Re: MultithreadedMapper - Sharing Data Structure

2015-08-24 Thread Harsh J
The MultiThreadedMapper won't solve your problem, as all it does is run
parallel maps within the same map task JVM as a non-MT one. Your data
structure won't be shared across the different map task JVMs on the host,
but just within the map tasks's own multiple threads running the map()
function over input records.

Wouldn't doing reduce-side join for larger files be much faster?

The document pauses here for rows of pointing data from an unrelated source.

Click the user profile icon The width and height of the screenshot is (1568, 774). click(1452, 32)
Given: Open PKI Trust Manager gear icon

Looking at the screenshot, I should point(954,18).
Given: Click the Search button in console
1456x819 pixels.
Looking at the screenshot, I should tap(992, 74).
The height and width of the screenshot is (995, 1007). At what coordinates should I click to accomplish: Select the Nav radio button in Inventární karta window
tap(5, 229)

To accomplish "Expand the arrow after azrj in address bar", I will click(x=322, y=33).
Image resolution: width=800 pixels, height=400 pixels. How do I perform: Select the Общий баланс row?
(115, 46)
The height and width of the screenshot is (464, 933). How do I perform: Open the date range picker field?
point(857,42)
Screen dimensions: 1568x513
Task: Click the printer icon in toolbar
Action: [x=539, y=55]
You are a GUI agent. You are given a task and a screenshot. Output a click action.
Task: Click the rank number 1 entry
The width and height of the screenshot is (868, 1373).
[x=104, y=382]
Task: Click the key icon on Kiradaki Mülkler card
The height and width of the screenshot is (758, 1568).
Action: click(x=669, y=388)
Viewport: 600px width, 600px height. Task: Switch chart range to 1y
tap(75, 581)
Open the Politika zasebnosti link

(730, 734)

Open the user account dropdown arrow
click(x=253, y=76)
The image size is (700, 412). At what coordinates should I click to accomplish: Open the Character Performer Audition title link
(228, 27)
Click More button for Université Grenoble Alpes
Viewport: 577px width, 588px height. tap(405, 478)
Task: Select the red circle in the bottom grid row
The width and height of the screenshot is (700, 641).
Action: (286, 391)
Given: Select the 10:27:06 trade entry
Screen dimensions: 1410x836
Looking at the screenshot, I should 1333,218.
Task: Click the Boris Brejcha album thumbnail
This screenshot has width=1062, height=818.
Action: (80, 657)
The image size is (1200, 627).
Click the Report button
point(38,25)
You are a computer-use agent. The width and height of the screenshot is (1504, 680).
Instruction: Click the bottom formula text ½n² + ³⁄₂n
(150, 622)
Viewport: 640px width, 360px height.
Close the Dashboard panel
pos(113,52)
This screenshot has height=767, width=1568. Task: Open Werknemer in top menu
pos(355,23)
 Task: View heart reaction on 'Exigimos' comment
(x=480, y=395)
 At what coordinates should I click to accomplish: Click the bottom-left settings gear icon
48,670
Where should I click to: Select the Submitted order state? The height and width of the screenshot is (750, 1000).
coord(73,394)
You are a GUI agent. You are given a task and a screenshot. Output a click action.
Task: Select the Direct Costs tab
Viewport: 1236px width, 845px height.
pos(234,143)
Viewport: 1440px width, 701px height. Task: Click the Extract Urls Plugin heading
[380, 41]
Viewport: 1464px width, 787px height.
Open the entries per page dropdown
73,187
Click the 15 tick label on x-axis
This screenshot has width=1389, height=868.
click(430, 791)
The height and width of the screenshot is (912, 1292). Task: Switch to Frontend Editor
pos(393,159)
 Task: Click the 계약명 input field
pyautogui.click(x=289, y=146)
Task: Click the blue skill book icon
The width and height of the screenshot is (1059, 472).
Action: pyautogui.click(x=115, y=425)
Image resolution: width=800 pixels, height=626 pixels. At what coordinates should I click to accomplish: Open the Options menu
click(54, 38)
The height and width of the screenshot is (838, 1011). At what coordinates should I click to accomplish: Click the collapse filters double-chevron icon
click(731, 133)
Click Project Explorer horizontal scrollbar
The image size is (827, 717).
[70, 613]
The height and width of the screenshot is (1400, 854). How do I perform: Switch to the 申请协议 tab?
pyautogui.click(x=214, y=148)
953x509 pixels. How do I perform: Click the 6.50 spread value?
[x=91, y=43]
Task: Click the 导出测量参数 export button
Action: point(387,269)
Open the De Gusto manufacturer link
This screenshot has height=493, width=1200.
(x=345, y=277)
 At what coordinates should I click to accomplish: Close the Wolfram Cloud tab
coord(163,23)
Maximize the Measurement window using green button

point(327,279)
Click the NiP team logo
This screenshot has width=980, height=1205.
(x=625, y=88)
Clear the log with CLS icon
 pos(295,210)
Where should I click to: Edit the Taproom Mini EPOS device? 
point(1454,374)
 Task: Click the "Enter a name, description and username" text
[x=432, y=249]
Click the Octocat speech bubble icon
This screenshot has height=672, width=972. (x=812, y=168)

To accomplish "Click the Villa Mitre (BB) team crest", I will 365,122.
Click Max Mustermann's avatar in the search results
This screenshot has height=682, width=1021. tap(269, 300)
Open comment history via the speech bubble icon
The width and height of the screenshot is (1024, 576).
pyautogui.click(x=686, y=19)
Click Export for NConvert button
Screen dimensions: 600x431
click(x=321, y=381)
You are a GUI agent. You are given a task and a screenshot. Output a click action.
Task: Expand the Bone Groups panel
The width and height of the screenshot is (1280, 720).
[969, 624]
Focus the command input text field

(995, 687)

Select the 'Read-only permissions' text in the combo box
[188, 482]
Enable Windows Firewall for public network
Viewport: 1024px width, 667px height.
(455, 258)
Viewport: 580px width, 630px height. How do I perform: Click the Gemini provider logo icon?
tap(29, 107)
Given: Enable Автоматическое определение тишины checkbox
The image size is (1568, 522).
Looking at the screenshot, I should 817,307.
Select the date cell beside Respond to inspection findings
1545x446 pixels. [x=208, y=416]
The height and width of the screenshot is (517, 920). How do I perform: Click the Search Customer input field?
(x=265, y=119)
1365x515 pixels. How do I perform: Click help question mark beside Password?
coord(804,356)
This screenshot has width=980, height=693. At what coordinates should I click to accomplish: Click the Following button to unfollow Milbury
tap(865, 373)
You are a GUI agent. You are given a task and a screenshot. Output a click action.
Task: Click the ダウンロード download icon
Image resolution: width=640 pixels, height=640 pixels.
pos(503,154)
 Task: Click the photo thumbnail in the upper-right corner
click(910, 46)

On Sun, Aug 23, 2015 at 5:08 AM Pedro Magalhaes  wrote:

> I am developig a job that has 30B of records in the input path. (File A)
> I need to filter these records using another file that can have 30K to
> 180M of records. (File B)
> So fo each record in File A, i will make a lookup in File B.
> I am using distributed cache to share the File B. The problem is that if
> the File B is too large (for example 180 M of records), i spend too much
> time (CPU processing) allocating it in a hashmap. I make this allocation to
> each map task.
>
> In hadoop 2.X the jvm reuse was discontinued. So i am think in use 
> MultithreadedMapper,
> making the hashmap thread-safe, and sharing this read-only structure across
> the mappers.
>
> Is this a good approach?
>
>
>
>


Re: MultithreadedMapper - Sharing Data Structure

2015-08-24 Thread twinkle sachdeva
Hi,

We have been using the jvm reuse feature for the same reason of sharing the
same structure across multiple Map Tasks. Multithreaded Map task does that
partially, as within the multiple threads, same copy is used.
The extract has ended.